== Segment start ==

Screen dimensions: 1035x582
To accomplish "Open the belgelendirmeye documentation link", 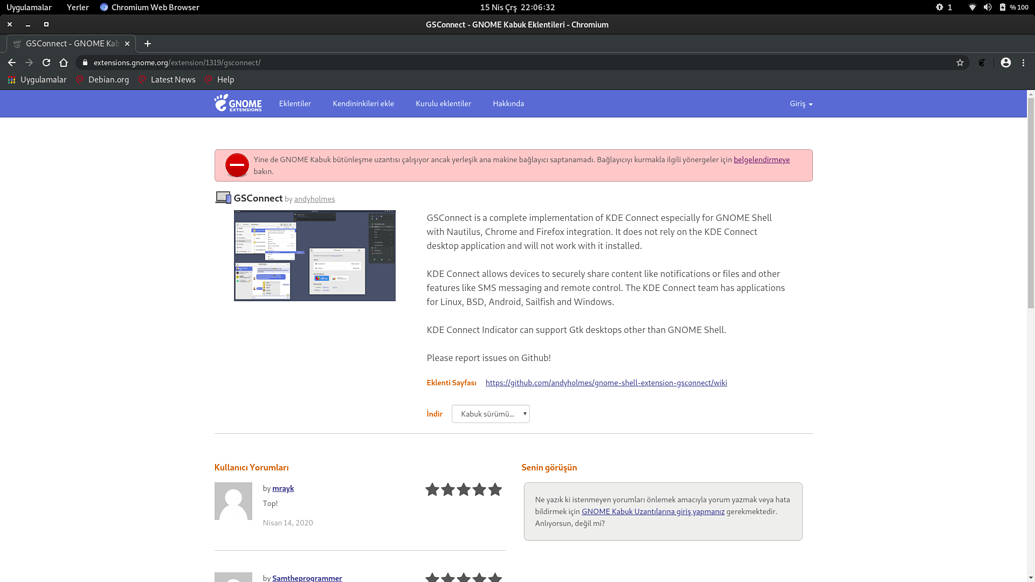I will click(x=761, y=160).
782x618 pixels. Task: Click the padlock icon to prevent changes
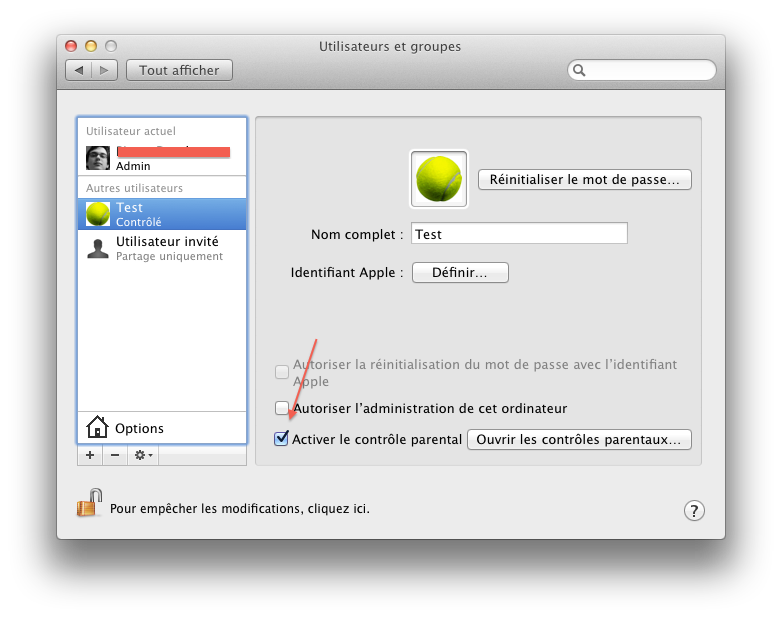90,503

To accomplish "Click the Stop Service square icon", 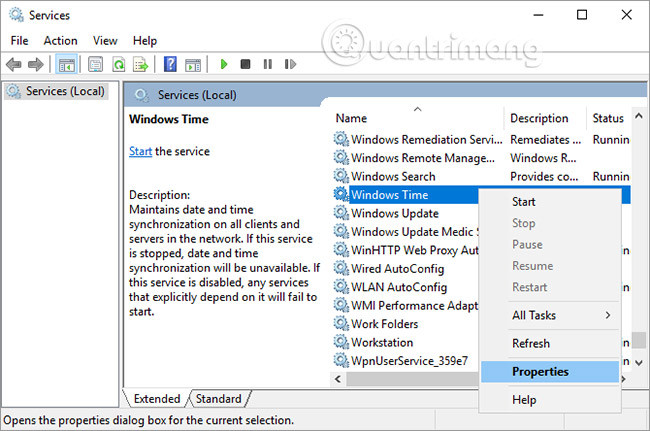I will [246, 64].
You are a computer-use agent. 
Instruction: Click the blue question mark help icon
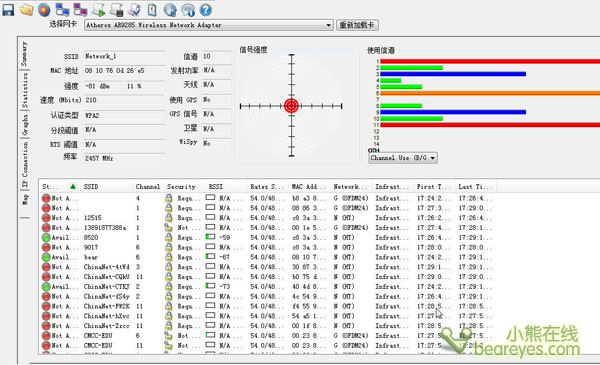pos(206,10)
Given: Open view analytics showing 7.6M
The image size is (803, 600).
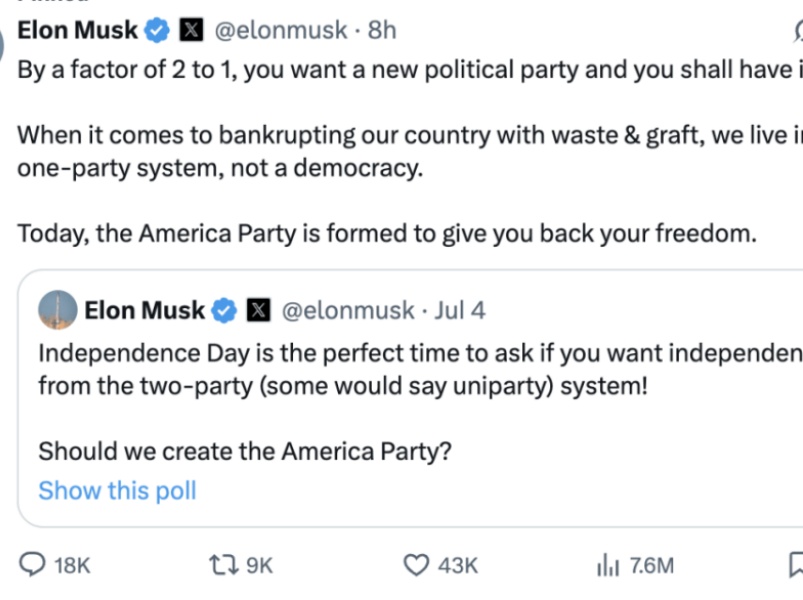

== Segment end ==

▶ [Your objective] Return the lines from the one that contains "Instruction: Click the" through the final line of the listing above, inclusive. Transcribe them exactly and drop the pictures.

▶ [Task output]
Instruction: Click the blue question mark help icon
pos(206,10)
Given: Open view analytics showing 7.6M
The image size is (803, 600).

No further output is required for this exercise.